• SELECTED PASSAGE
☆ ☆ ☆ ☆ ☆

Editors Note: 25 Petabytes! (that’s the beginning of some Big Data Retention)
 
From Iron Mountain’s perspective their reasons for getting out of the digital business were driven by the desires of their major shareholders
“By executing on its comprehensive strategic plan, Iron Mountain will be able to drive higher returns on invested capital (ROIC) and increase the return of capital to stockholders through:
· Sustaining its leadership in the highly attractive North America business
· Significantly improving its International portfolio
· Committing to total stockholder payouts of approximately $2.2 billion through 2013, including approximately $1.2 billion of capital returned over the next 12 months through a combination of share repurchases and dividends
· Forming a Special Committee to evaluate financing, capital, and tax strategies including conversion into a REIT”
 
While I see the financial merits of the move by Iron Mountain in the short term, I can’t help wondering if the company has basically started the clock ticking on its eventual demise. It reminds me of the way Blockbuster stubbornly refused to acknowledge the momentum of Netflix’s DVD by mail strategy and then later on demand digital distribution, while continuing to persist its brick and mortar stores. Except Iron Mountain actually did make agressive investments in digital and the cloud, but apparantly couldn’t pull it off at a return rate sufficient to satisfy their stockholders. Instead they will look to exploit their real estate holding through a REIT strategy growing in popularity among retail stores. The idea is to transfer properties into a REIT and then lease back the properties from the entity which monetizes its brick (aka real-estate assets).

☆ ☆ ☆ ☆ ☆

• SHORT EXERCISE
Continue the commentary on Iron Mountain's retreat from its digital business, starting with the sentence that follows the one about leasing back properties from the REIT.

• COLLECTED DATA
☆ ☆ ☆ ☆ ☆

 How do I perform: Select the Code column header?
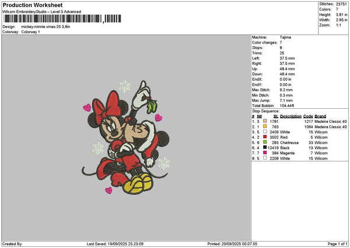tap(308, 116)
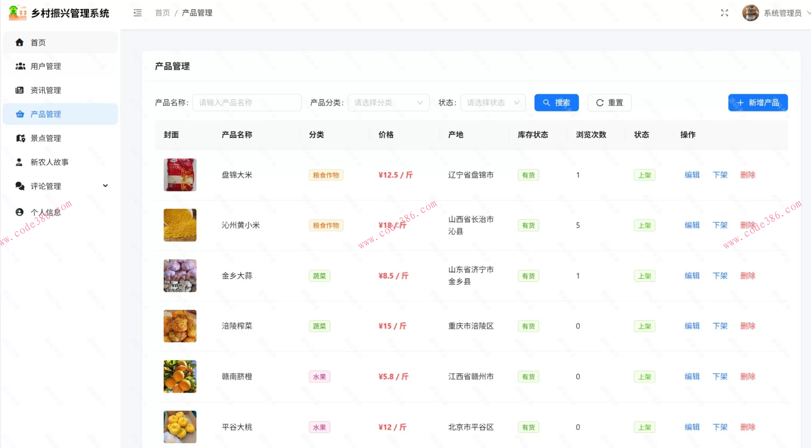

☆ ☆ ☆ ☆ ☆

• RESULT OF THE TASK
In the short term, it looks likes a win-win for both companies since Iron Mountain is acknowledging that it isn’t able to pull off the cloud thing. While Autonomy picks up assets for less than the original cost that Iron Mountain built-up through acquisition. (As per the 451Group: Connected Corp in October 2004 for $109m, LiveVault for $42m in December 2005, Accutrac Software in July 2007, Stratify in October 2007 for $158m and, finally, Mimosa Systems for $112m in February 2010) 

Time will tell if Autonomy makes these cloud assets a raving success and in an IRONic twist of fate accelerates the demise of the Mountain’s core paper-based business. I will be keeping an eye on when, not if, those white and blue Iron Mountain vans stop appearing at loading zones.